The Greening of GWP Fleet Services

July 2008, Government Fleet - Feature

by Robert LaRoche

In the spring of 2001, Glendale Water & Power (GWP) fleet services took an aggressive approach to addressing environmental issues. It was time for a change in the green direction for the Southern California agency. Today, 51 percent of all GWP units use an alternative fuel or emissions reduction technology.

In March 2001, the fleet introduced B-20 biodiesel, a blend of 20-percent biodiesel and 80-percent diesel, into its diesel-powered vehicles. B-20 can be used in any diesel engine without modifying the engine or fueling infrastructure.

GWP Incorporates Early Use of ULSD

After using B-20 successfully for one year throughout its entire diesel vehicle and equipment fleet, GWP replaced regular diesel fuel in its vehicles with ultra low sulfur diesel (ULSD) four years ahead of its EPA-mandated use. ULSD has less than 15 parts per million (ppm) of sulfur, compared to the federal 500-ppm sulfur limit for low sulfur diesel. ULSD also can be used in all diesel-powered engines without modification to an engine or fuel system.

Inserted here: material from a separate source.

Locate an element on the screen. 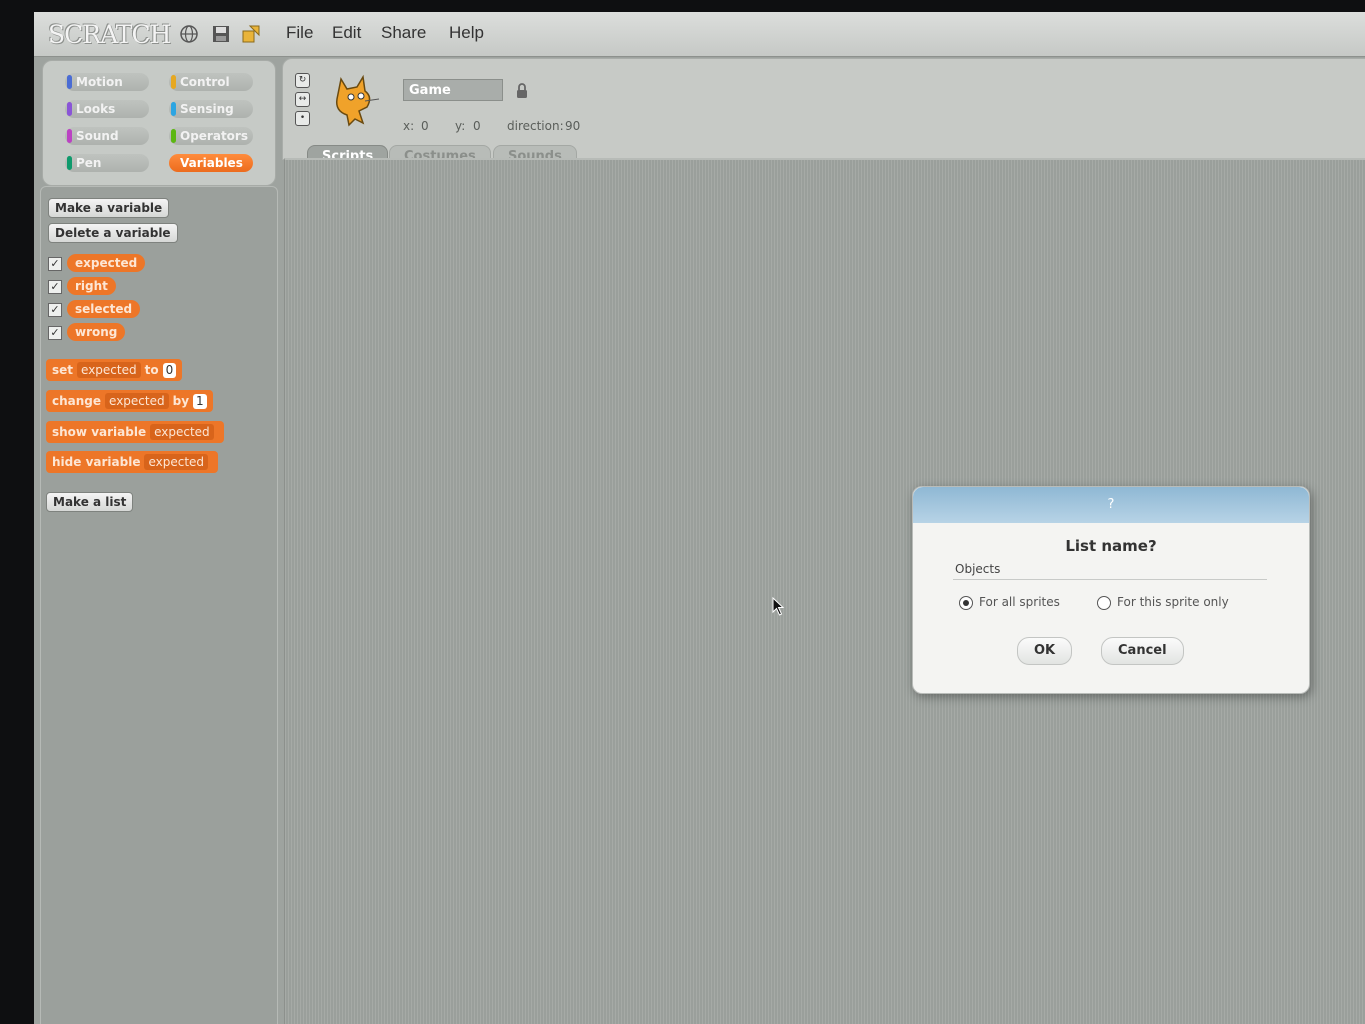 The width and height of the screenshot is (1365, 1024). value-input: 0 is located at coordinates (170, 370).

The primary benefit of using ULSD is emissions reductions. ULSD can provide up to 13-percent reductions in particulate matter (PM) or soot and hydrocarbons (HC), a 6-percent reduction in carbon monoxide (CO²) and a 3-percent reduction in nitrogen oxide (NOx). When ULSD is used with particulate filters, the reductions increase to 20-85 percent of PM, 90-percent of HC, 90 percent of CO², and 15-20 percent in NOx. GWP currently runs 16 vehicles with particulate filters. By 2010, all GWP diesel-powered vehicles will have particulate filters.

Since ULSD is produced with less lubricity and a benefit of B-20 is enhanced lubricity, a blending of these fuels makes a perfect marriage. Before use of B-20 in 2000, the average diesel smoke density test per vehicle was 15.6 percent. In 2001, with the use of B-20, the average smoke density per vehicle dropped to 4.9 percent. In 2007, with the use of ULSD and B-20, the average smoke density per vehicle was 2 percent, 5 percent of the allowed limit.